I'd be truly interested in peoples interpretation from a 0MQ perspective.
Thank you kindly , Gareth.
On 23/04/14 21:39, Pieter Hintjens wrote:
Hi Gareth,
I think you simply need to read the Guide and work through the
examples... much of what you are asking will become clear then.
-Pieter
On Wed, Apr 23, 2014 at 10:25 PM, techbird <[email protected]> wrote:
On 23/04/14 09:52, Pieter Hintjens wrote:
On Wed, Apr 23, 2014 at 9:33 AM, techbird <[email protected]> wrote:
The main article focuses on using http - atom/json with a pull model, for
Internet scale collaboration .
It's a simple and widely-used approach, yet very poor. It basically
enforces the thin-client fat-server model, where clients hang off
specific servers. I don't think it's acceptable in 2014 to propose
HTTP-style pull as a basis. Indeed, large-scale service providers are
working very hard to escape that (websockets, HTTP2, SPDY, etc.)

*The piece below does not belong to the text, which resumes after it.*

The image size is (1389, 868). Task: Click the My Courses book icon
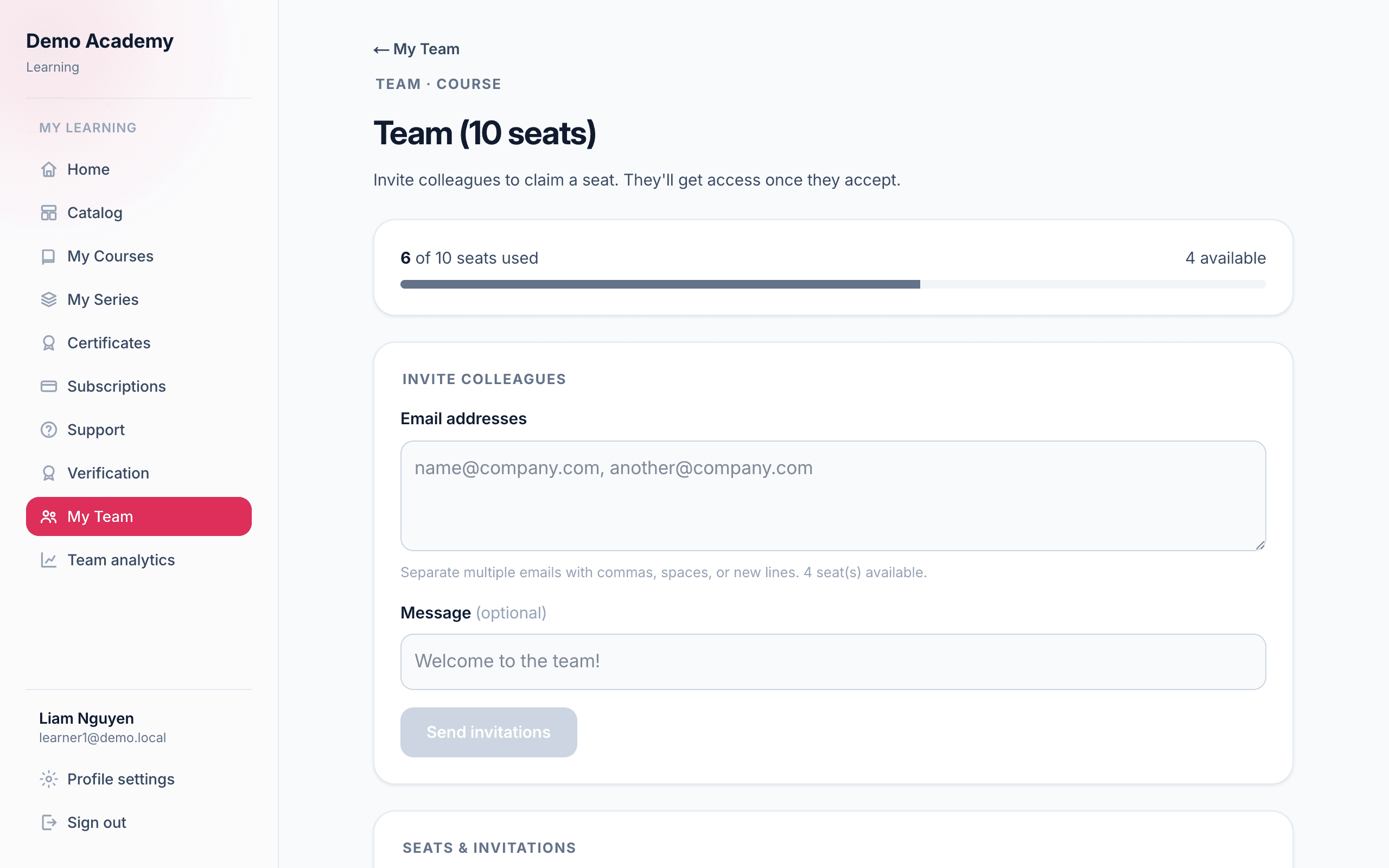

A different, still simple model, is to treat every tasks as an
event-driven actor that can receive messages from any source, be it
another thread in the same process, or a box on the other side of the
world. In this model, tasks do not poll or pull; they receive messages
asynchronously from any number of sources.
On top of that you can build pub-sub, push-pull, request-reply etc. as
multi-message protocols. You can even recreate RESTful semantics quite
simply.
-Pieter
_______________________________________________
zeromq-dev mailing list
[email protected]
http://lists.zeromq.org/mailman/listinfo/zeromq-dev
Can I pause for a second to say thank you for your knowledge Pieter.
So if I understand correctly - micro-services receive asynchronous messages
(i.e. http 202) - the message can be processed using various patterns using
push-pull, sub pub across what ever processes/workers are required.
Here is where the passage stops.